Quantitative Analysis of Aflatoxin in Edible Nuts by Using High-Performance Liquid Chromatography Coupled with Florescence Detector

Importance of the Topic

Aflatoxins are potent fungal metabolites that frequently contaminate edible nuts under warm and humid conditions. Even at trace levels, these toxins pose significant health hazards and economic losses. Regulatory agencies such as the European Union enforce strict maximum limits (e.g., 2 µg/kg for aflatoxin B₁ and 4 µg/kg for total aflatoxins in nuts) to ensure consumer safety. Reliable, sensitive, and rapid analytical methods are therefore essential for routine monitoring and quality assurance in the food industry.

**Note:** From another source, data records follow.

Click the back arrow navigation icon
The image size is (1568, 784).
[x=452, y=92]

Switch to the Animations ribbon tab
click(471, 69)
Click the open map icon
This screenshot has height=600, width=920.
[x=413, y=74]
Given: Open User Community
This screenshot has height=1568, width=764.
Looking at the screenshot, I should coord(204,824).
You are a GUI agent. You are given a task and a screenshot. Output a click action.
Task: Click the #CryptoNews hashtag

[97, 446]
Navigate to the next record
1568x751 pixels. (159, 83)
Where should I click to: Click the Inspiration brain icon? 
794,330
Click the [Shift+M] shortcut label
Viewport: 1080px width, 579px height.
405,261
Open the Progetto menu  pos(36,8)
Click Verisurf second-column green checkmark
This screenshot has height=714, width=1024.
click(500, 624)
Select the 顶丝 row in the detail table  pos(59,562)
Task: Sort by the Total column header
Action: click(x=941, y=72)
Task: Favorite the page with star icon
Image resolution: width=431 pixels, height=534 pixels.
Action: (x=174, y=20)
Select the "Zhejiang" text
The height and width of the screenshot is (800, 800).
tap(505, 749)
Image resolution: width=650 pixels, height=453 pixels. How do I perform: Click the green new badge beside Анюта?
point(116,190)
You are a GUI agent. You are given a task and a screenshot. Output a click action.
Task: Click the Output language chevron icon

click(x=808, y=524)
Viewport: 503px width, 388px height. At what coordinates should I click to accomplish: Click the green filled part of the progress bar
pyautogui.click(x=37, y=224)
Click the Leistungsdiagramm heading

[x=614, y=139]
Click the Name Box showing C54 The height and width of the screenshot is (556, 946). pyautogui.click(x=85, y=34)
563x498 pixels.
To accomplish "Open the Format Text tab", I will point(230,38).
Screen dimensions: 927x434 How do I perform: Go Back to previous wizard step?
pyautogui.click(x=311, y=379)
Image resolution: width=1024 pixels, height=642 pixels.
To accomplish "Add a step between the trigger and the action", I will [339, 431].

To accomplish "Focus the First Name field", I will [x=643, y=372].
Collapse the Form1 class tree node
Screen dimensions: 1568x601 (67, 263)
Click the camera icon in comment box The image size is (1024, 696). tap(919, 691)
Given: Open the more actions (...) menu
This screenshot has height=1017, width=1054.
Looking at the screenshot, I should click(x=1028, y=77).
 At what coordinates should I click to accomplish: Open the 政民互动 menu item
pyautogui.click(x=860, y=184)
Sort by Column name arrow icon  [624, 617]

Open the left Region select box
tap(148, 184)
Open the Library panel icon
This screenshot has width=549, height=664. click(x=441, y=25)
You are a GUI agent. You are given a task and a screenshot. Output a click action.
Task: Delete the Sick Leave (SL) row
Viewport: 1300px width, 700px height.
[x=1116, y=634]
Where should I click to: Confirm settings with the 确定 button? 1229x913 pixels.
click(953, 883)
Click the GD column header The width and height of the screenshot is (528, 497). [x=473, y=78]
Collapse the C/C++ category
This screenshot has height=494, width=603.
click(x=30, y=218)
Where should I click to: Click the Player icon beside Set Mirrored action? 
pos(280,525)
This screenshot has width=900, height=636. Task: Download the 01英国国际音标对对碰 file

Objectives and Study Overview

This work aimed to develop and validate a high-performance liquid chromatography method with fluorescence detection (HPLC-FLD) combined with post-column photochemical derivatization and immunoaffinity cleanup (AflaCLEAN) for quantifying aflatoxins B₁, B₂, G₁, and G₂ in five commercially available edible nuts (pine nuts, peanuts, cashews, almonds, and walnuts). The study assessed method linearity, sensitivity, accuracy, precision, recovery, and compliance of actual samples with EU regulatory limits.

Materials and Methods

Sample preparation involved grinding 20 g of nuts and extracting aflatoxins with methanol–water (80:20, v/v) and n-hexane, followed by centrifugation and phase separation. The methanolic phase was diluted with phosphate-buffered saline and passed through immunoaffinity cartridges for selective toxin cleanup. Bound aflatoxins were eluted with methanol and directly injected into the HPLC system. Calibration standards ranged from 0.05 µg/kg to 1 µg/kg, and spiked recovery experiments at 0.1–0.4 µg/kg were conducted.

Used Instrumentation

• Shimadzu i-Series LC-2060C 3D HPLC system
• RF-20Axs fluorescence detector (Shimadzu)
• LC Tech photochemical derivatization chamber
• AflaCLEAN immunoaffinity cartridges (LC-Tech)

Analytical Conditions

Isocratic elution on a Shim-pack GIST C18 column (150 mm × 4.6 mm, 5 µm) using water/methanol/acetonitrile (60:30:15) at 1.2 mL/min and 35 °C. Injection volume: 10 µL. Fluorescence excitation/emission: 365/460 nm. Total run time: 10 min.

Results and Discussion

Calibration curves exhibited excellent linearity (R² ≥ 0.998) across all aflatoxin standards. Limits of detection and quantification ranged from 0.002 to 0.020 µg/kg, with signal-to-noise ratios above 10. Recovery rates for spiked nut samples fell between 80% and 100%, demonstrating high accuracy and minimal matrix interference.
The naturally contaminated samples revealed:

• Pine nuts: B₂ at 0.066 µg/kg and B₁ at 0.346 µg/kg.
• Peanuts: B₂ at 0.015 µg/kg and B₁ at 0.057 µg/kg.
• Almonds, cashews, and walnuts: aflatoxins below quantification limits.

All results were well below EU maximum levels, confirming product safety and method reliability for regulatory compliance.

Benefits and Practical Applications

The combination of immunoaffinity cleanup and post-column photochemical derivatization enhances selectivity and sensitivity without chemical reagents. The rapid 10-minute run time, low detection limits, and robust recoveries make this HPLC-FLD method ideal for routine quality control in food safety laboratories, ensuring consumer protection and regulatory adherence.

Future Trends and Potential Applications

Emerging directions include:

• Integration of immunoaffinity cleanup with automated online systems to further increase throughput.
• Expansion to multi-mycotoxin screening using LC-MS/MS for broader contaminant profiling.
• Development of portable fluorescence-based detectors for field testing.
• Data-driven predictive tools (AI/ML) to forecast aflatoxin risk based on environmental parameters.

Conclusion

The validated HPLC-FLD method with immunoaffinity cleanup and photochemical derivatization offers a sensitive, accurate, and efficient approach for aflatoxin analysis in edible nuts. It meets stringent regulatory requirements and supports routine monitoring to ensure food safety.

References

1. European Commission. Commission Regulation (EC) No. 1881/2006 setting maximum levels for certain contaminants in foodstuffs, as amended by Regulation (EU) No. 165/2010. 2006.
2. LCTech GmbH. Application Note AN0038: Aflatoxin Analysis of Almond and Sesame Products. 2023.